» Goal of the exercise
Please restate word for word the lines of the entries below from the one with "978-649-7928 (1243, 781)" to the one with "terms and conditions (76, 1286)", inclusive, and leave out every picture.

» Excerpted data
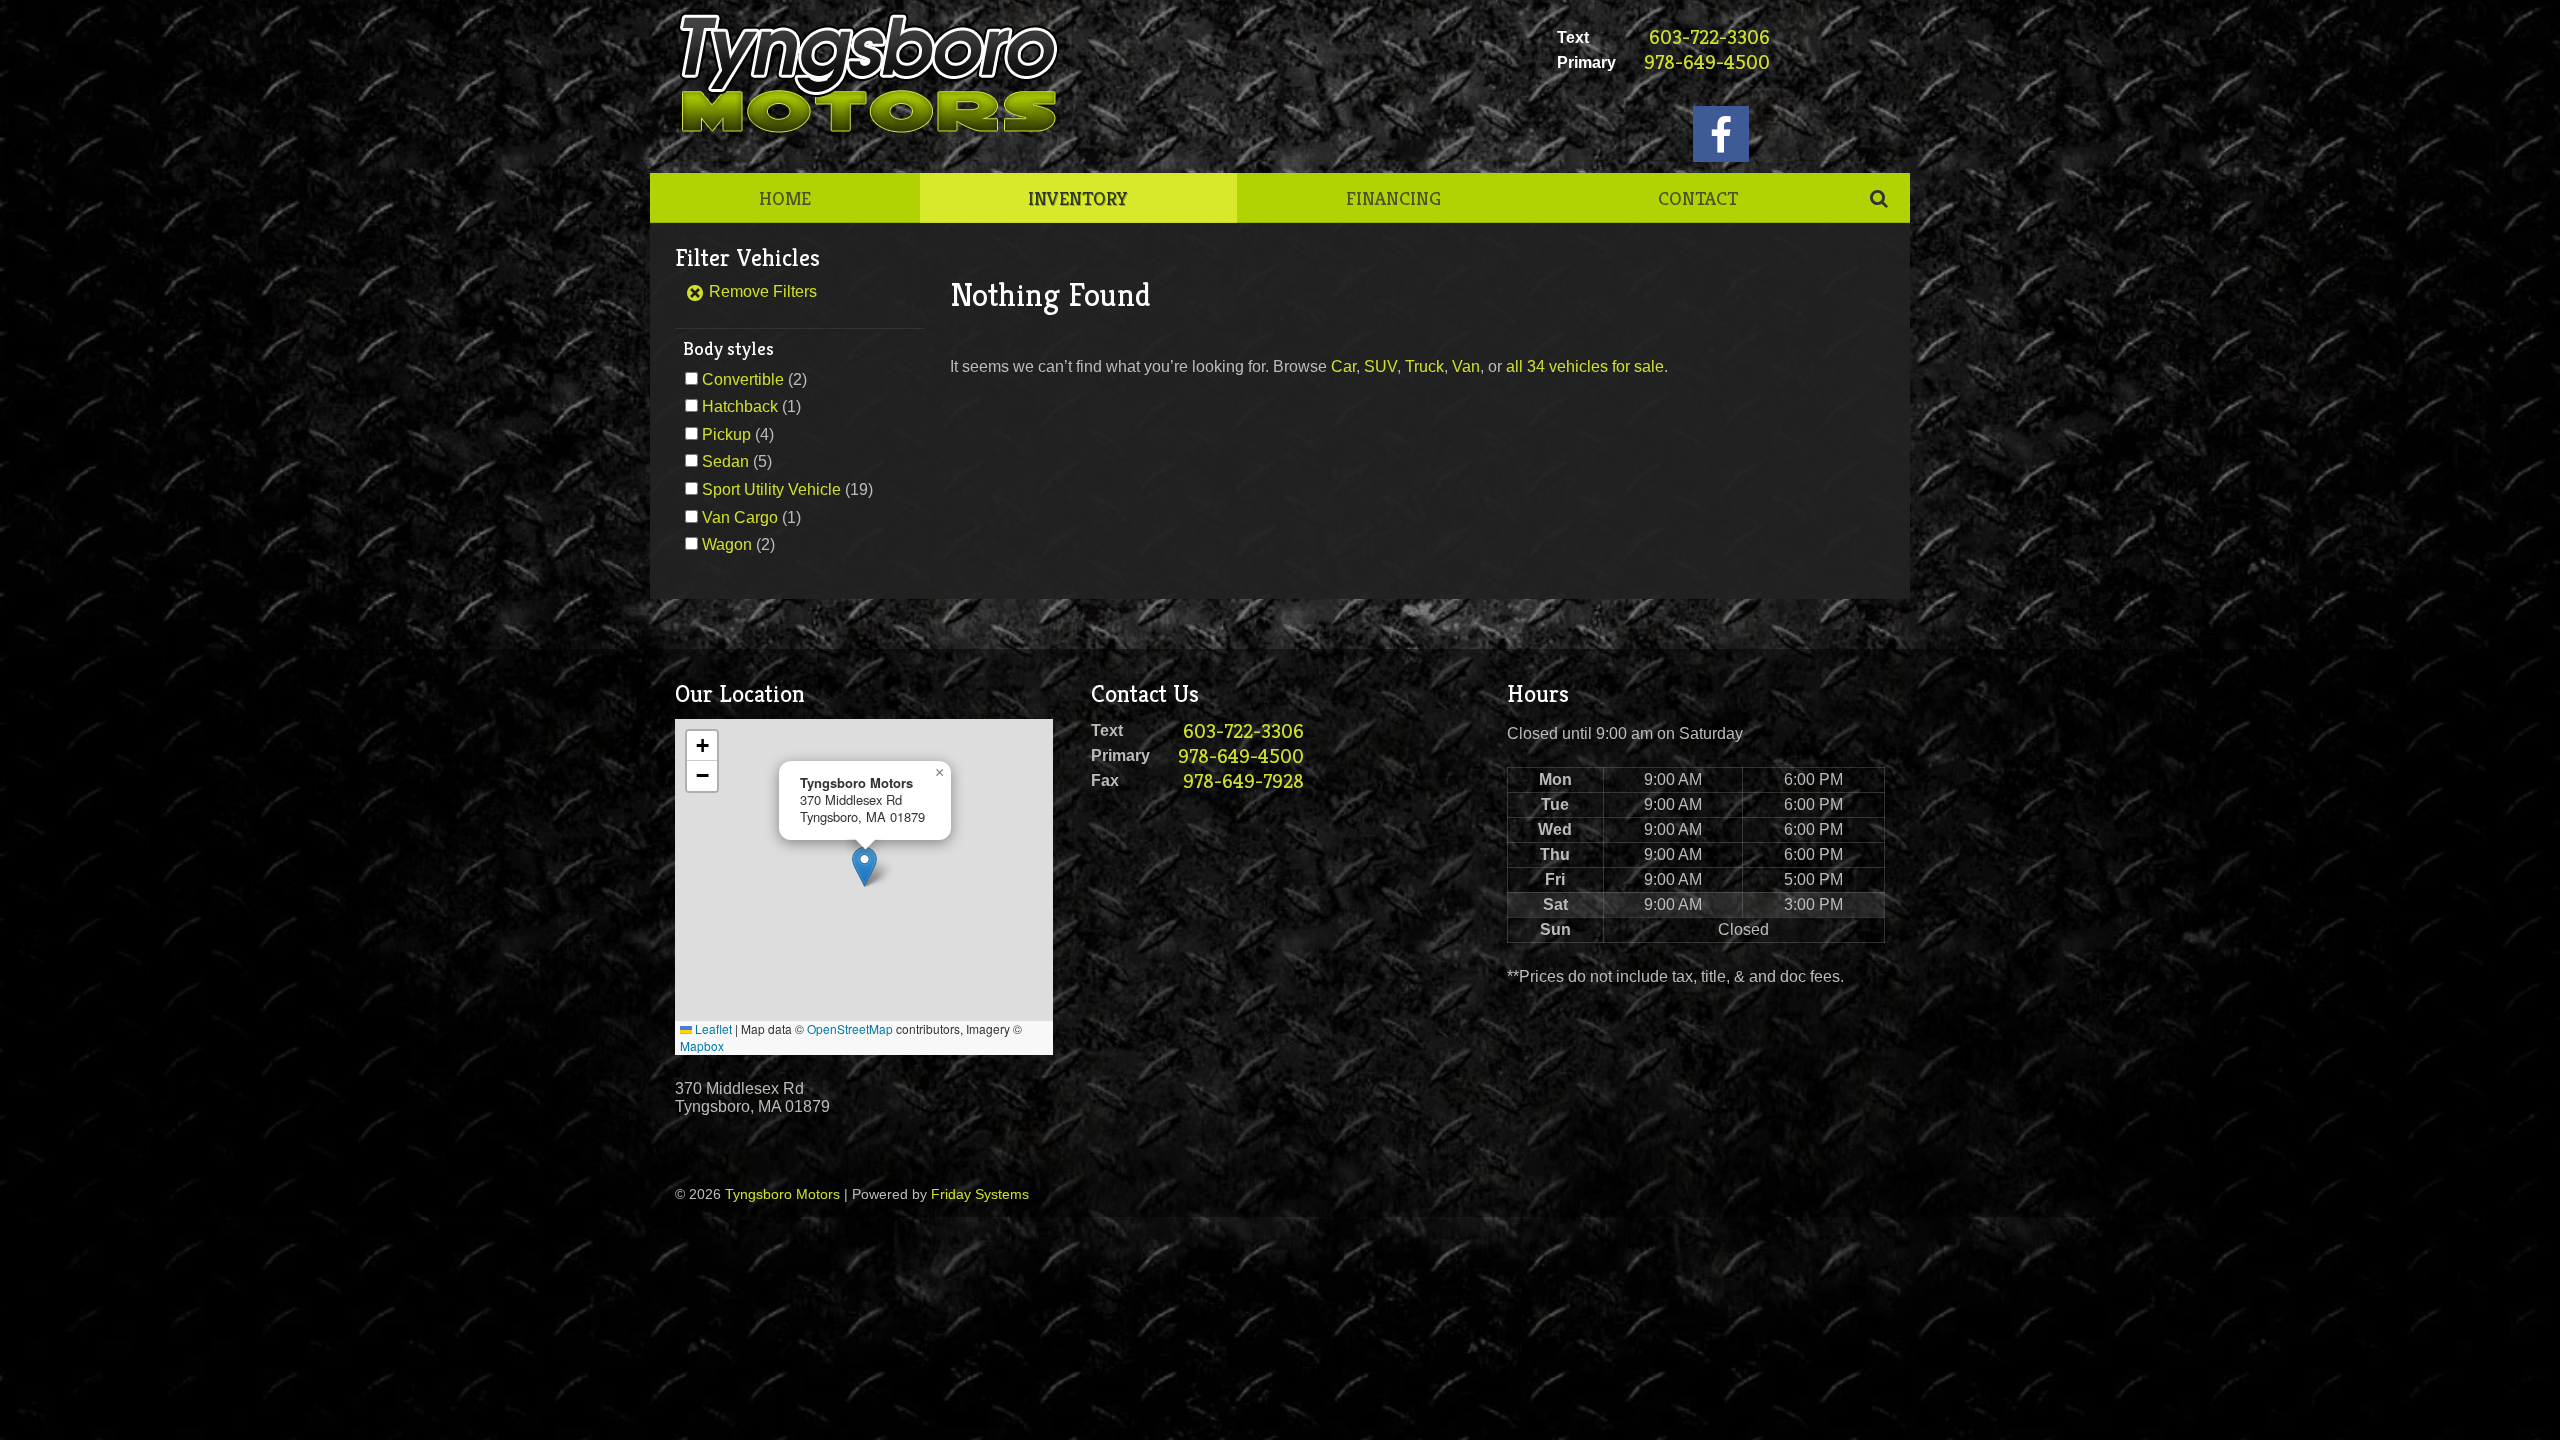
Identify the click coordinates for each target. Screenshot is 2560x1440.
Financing (1393, 198)
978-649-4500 (1707, 62)
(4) (738, 434)
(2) (754, 379)
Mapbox (702, 1045)
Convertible (743, 379)
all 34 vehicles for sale (1585, 366)
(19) (787, 489)
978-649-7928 (1243, 781)
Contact (1698, 198)
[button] (864, 866)
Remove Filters (761, 291)
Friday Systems (980, 1194)
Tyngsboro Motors (782, 1194)
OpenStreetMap (850, 1028)
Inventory (1078, 198)
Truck (1424, 366)
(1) (751, 406)
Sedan (725, 461)
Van (1466, 366)
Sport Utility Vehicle (771, 489)
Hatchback (740, 406)
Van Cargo (740, 517)
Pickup (726, 434)
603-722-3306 (1709, 37)
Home (785, 198)
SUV (1380, 366)
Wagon (727, 544)
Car (1343, 366)
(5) (737, 461)
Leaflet (712, 1028)
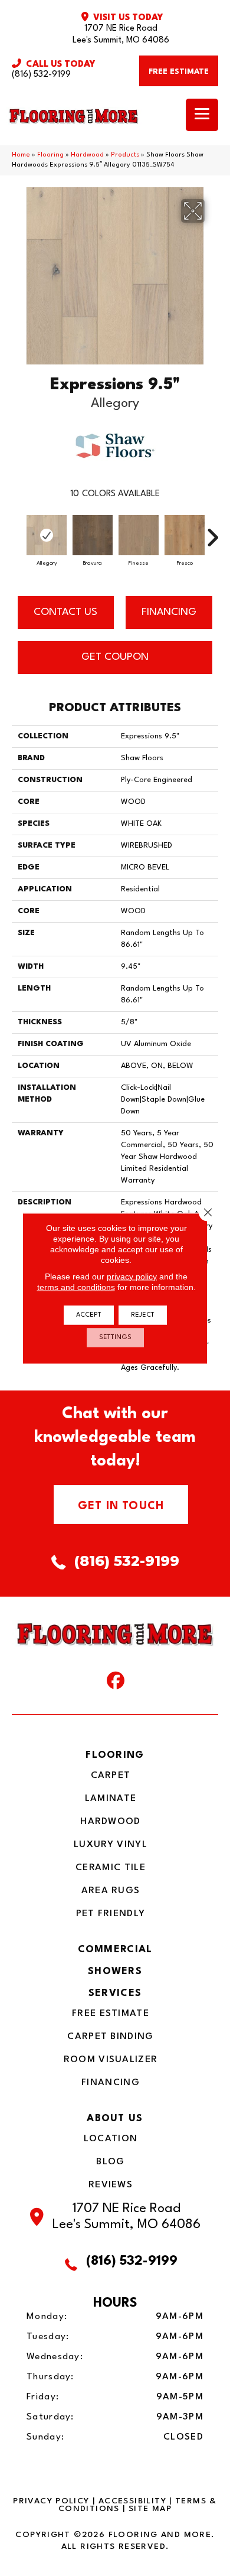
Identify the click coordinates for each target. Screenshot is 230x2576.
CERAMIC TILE (110, 1867)
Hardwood (87, 155)
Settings (115, 1337)
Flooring (50, 155)
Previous (18, 532)
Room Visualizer (111, 2059)
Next (212, 532)
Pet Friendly (111, 1914)
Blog (110, 2162)
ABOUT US (115, 2118)
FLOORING (115, 1755)
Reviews (110, 2185)
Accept (88, 1314)
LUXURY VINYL (110, 1844)
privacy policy (132, 1276)
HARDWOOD (110, 1821)
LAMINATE (110, 1798)
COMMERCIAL (115, 1950)
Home (21, 155)
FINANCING (169, 612)
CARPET (111, 1775)
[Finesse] (139, 535)
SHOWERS (115, 1971)
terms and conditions (76, 1286)
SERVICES (115, 1993)
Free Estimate (110, 2013)
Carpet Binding (110, 2036)
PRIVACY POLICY (51, 2501)
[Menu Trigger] (202, 115)
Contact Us (65, 612)
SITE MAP (150, 2509)
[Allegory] (47, 535)
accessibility (132, 2501)
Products (125, 155)
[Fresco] (185, 535)
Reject (143, 1314)
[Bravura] (93, 535)
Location (110, 2139)
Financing (110, 2082)
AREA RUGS (110, 1891)
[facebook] (116, 1683)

» Expected output
978-649-7928 (1243, 781)
Contact (1698, 198)
[button] (864, 866)
Remove Filters (761, 291)
Friday Systems (980, 1194)
Tyngsboro Motors (782, 1194)
OpenStreetMap (850, 1028)
Inventory (1078, 198)
Truck (1424, 366)
(1) (751, 406)
Sedan (725, 461)
Van (1466, 366)
Sport Utility Vehicle (771, 489)
Hatchback (740, 406)
Van Cargo (740, 517)
Pickup (726, 434)
603-722-3306 (1709, 37)
Home (785, 198)
SUV (1380, 366)
Wagon (727, 544)
Car (1343, 366)
(5) (737, 461)
Leaflet (712, 1028)
Identify the click coordinates for each target. Screenshot is 230x2576.
CERAMIC TILE (110, 1867)
Hardwood (87, 155)
Settings (115, 1337)
Flooring (50, 155)
Previous (18, 532)
Room Visualizer (111, 2059)
Next (212, 532)
Pet Friendly (111, 1914)
Blog (110, 2162)
ABOUT US (115, 2118)
FLOORING (115, 1755)
Reviews (110, 2185)
Accept (88, 1314)
LUXURY VINYL (110, 1844)
privacy policy (132, 1276)
HARDWOOD (110, 1821)
LAMINATE (110, 1798)
COMMERCIAL (115, 1950)
Home (21, 155)
FINANCING (169, 612)
CARPET (111, 1775)
[Finesse] (139, 535)
SHOWERS (115, 1971)
terms and conditions (76, 1286)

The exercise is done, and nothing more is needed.